Exercise >> Below are records; count the lines among them that include the string "height", and state only the number.

(Stored data)
★ ★ ★ ★ ★ ★ ★
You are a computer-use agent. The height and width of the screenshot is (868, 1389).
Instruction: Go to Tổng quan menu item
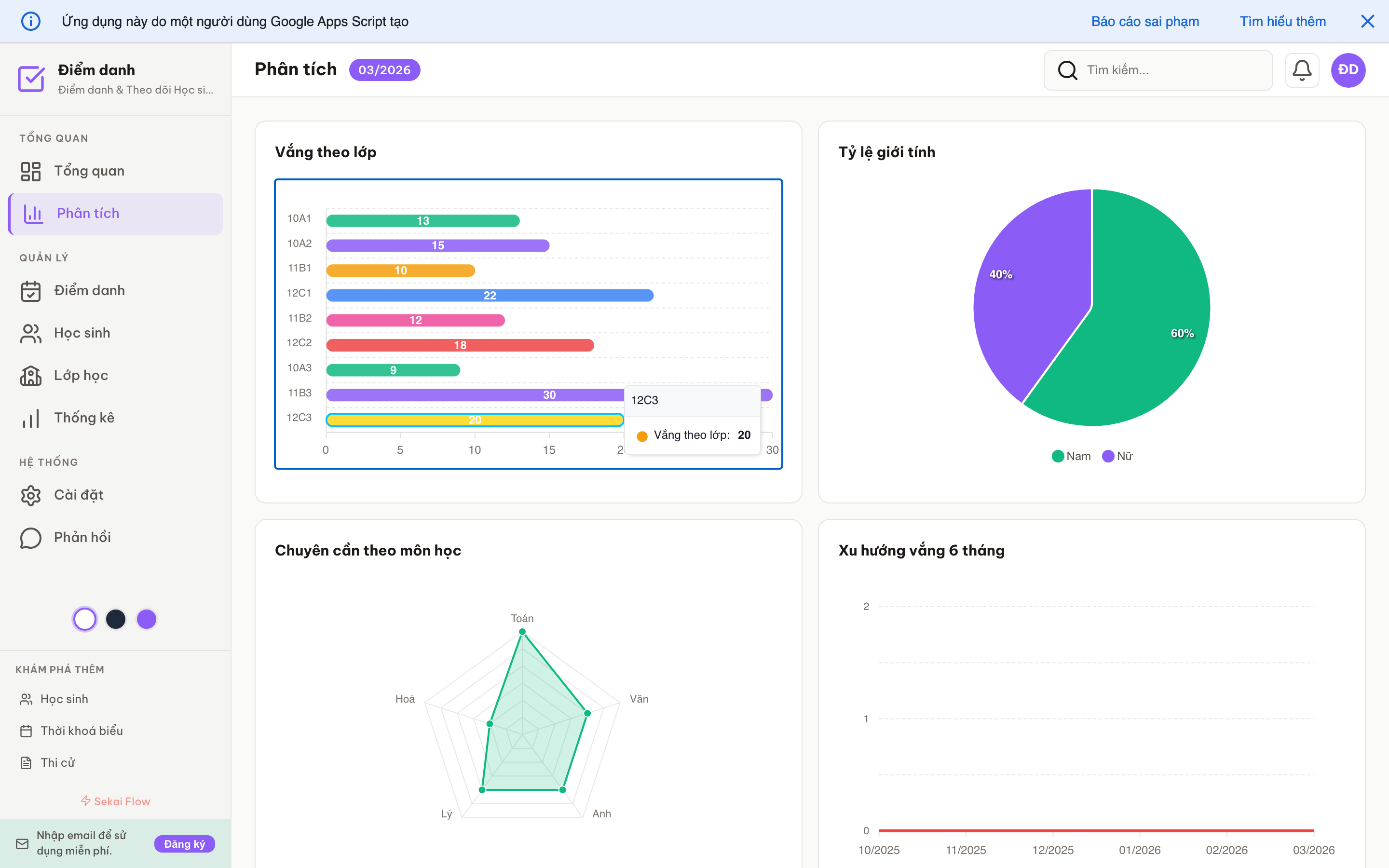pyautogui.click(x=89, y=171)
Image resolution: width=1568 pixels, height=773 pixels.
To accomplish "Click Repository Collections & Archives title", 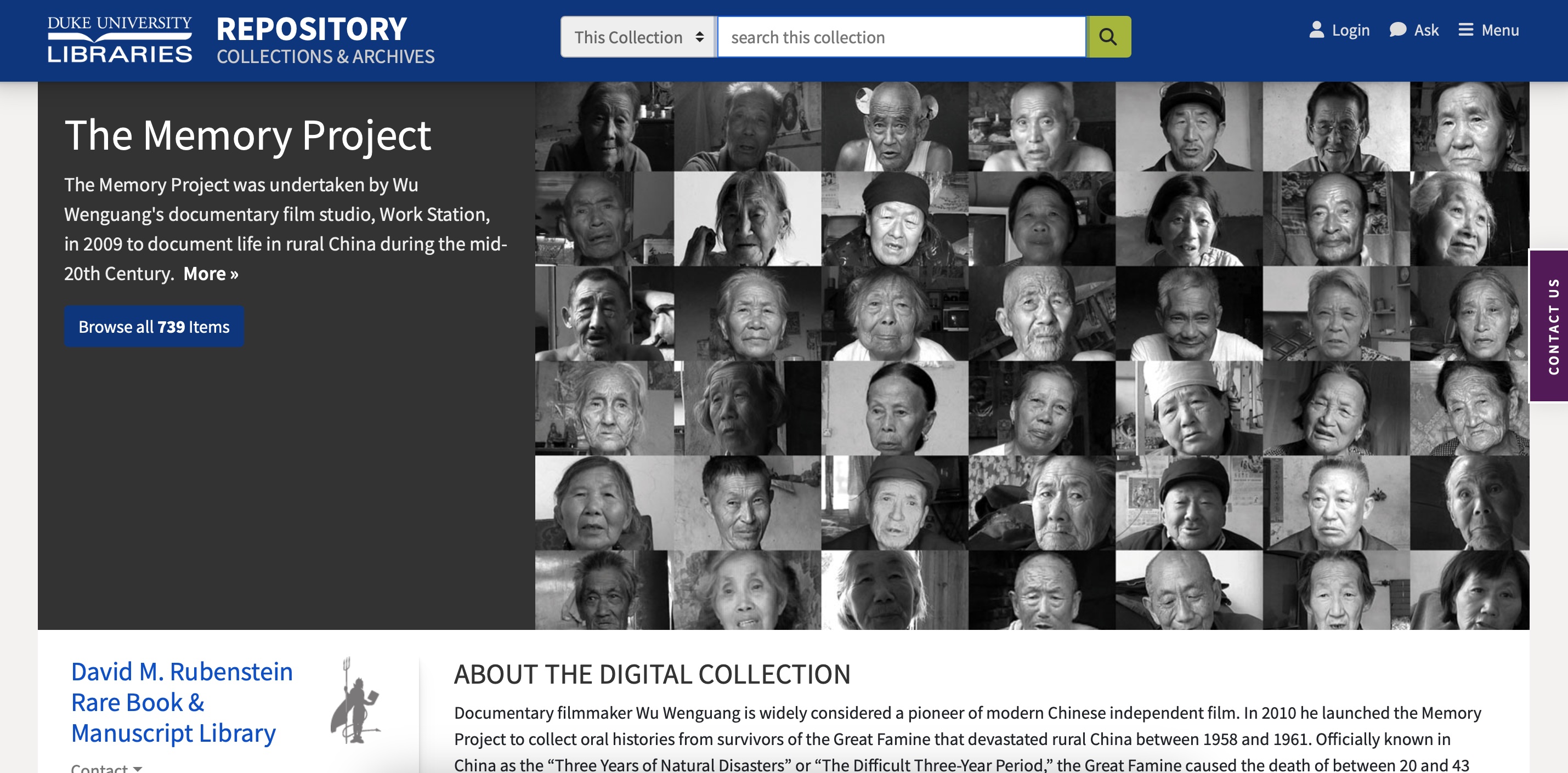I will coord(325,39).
★ ★ ★ ★ ★ ★ ★
Result for this task >> 2